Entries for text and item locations
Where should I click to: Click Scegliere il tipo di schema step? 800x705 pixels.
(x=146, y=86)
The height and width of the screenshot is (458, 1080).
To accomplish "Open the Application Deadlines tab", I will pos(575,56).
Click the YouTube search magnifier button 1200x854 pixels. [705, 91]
---
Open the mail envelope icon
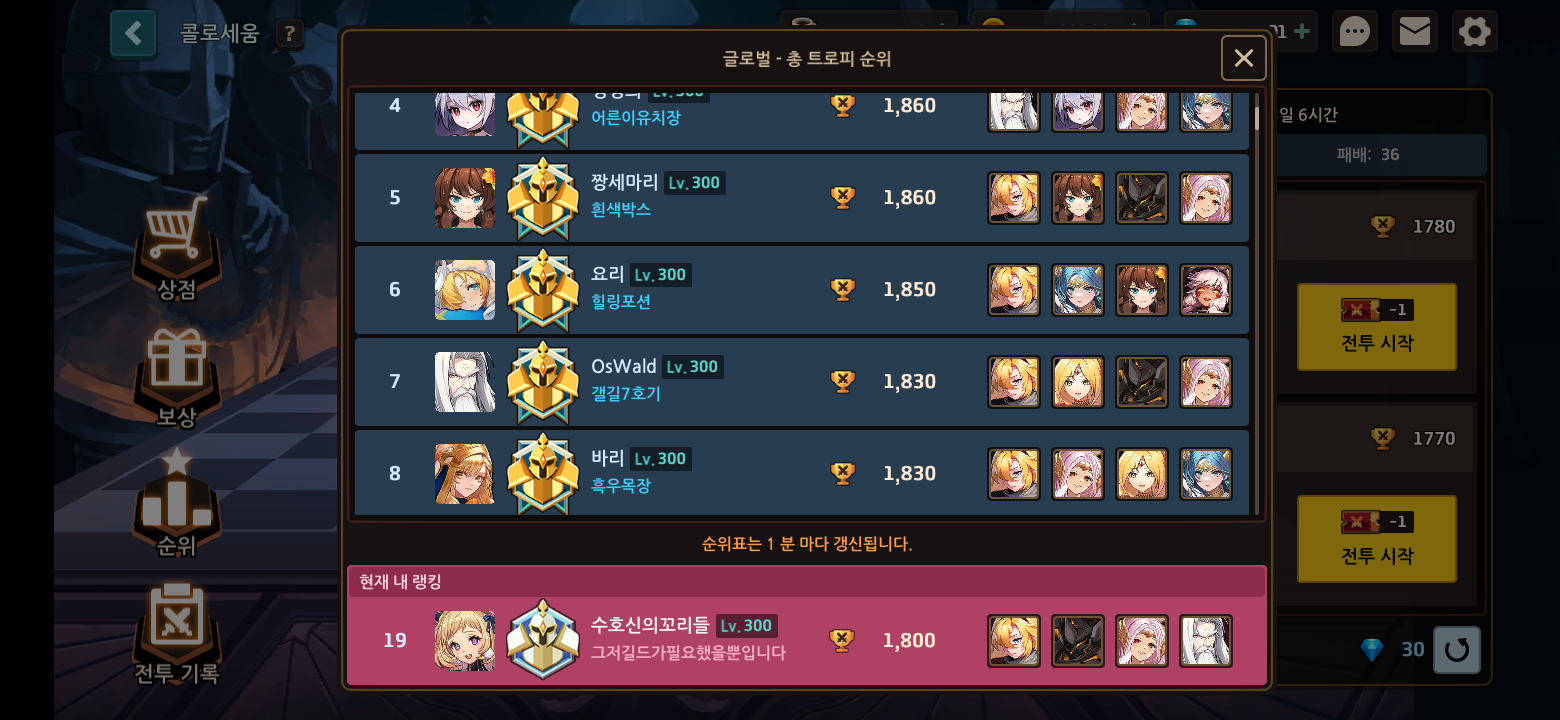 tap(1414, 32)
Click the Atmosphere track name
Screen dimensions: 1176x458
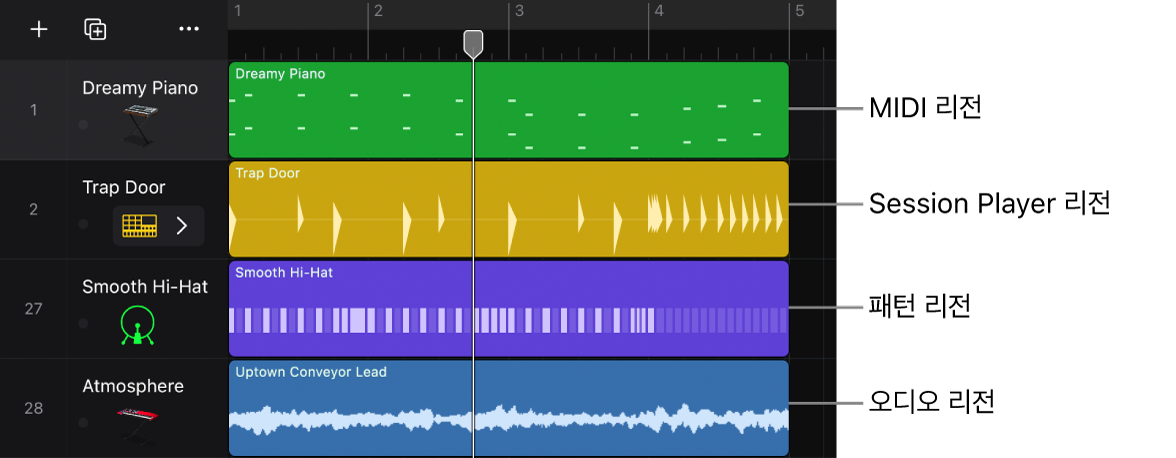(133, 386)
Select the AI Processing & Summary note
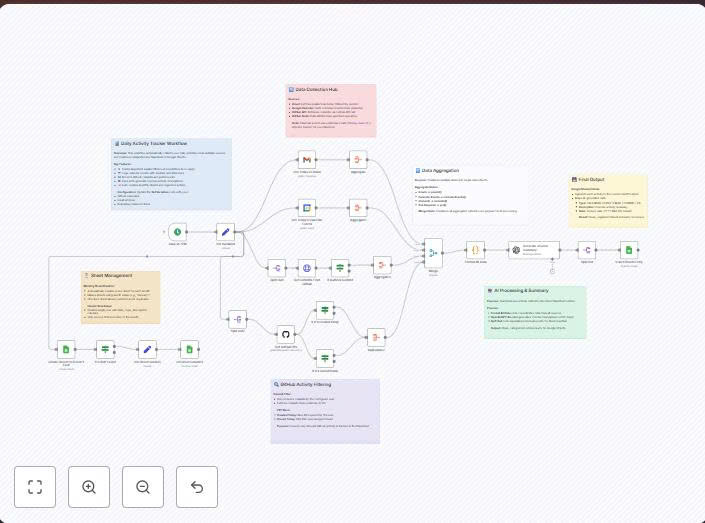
---
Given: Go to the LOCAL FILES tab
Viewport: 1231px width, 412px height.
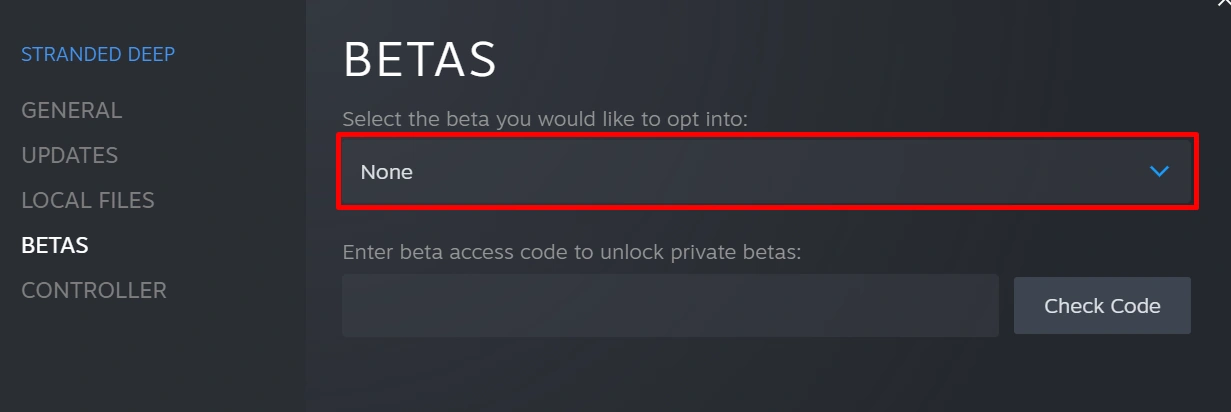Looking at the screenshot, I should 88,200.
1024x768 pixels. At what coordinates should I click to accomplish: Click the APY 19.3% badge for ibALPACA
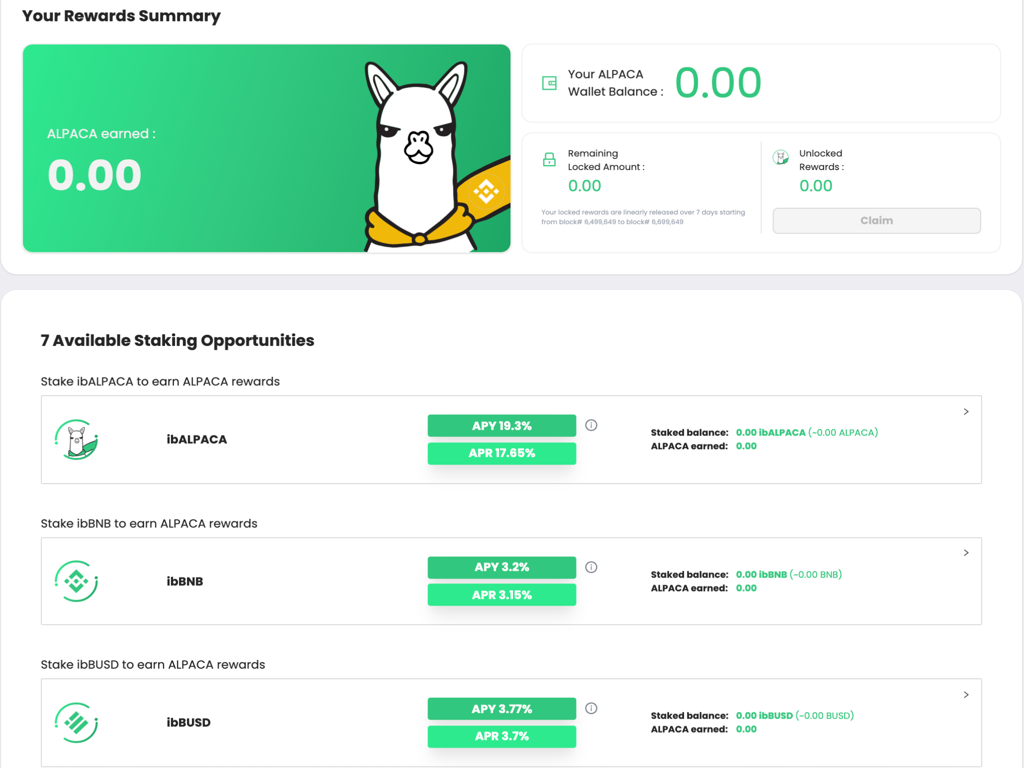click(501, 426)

Instruction:
Quote word for word the lines from the one with "Click the Atmosphere track name" to the one with "Select the AI Processing & Summary note", including both of those lines, and leave out the pictures.

Complete output:
Click the Atmosphere track name
Screen dimensions: 1176x458
(133, 386)
Select the AI Processing & Summary note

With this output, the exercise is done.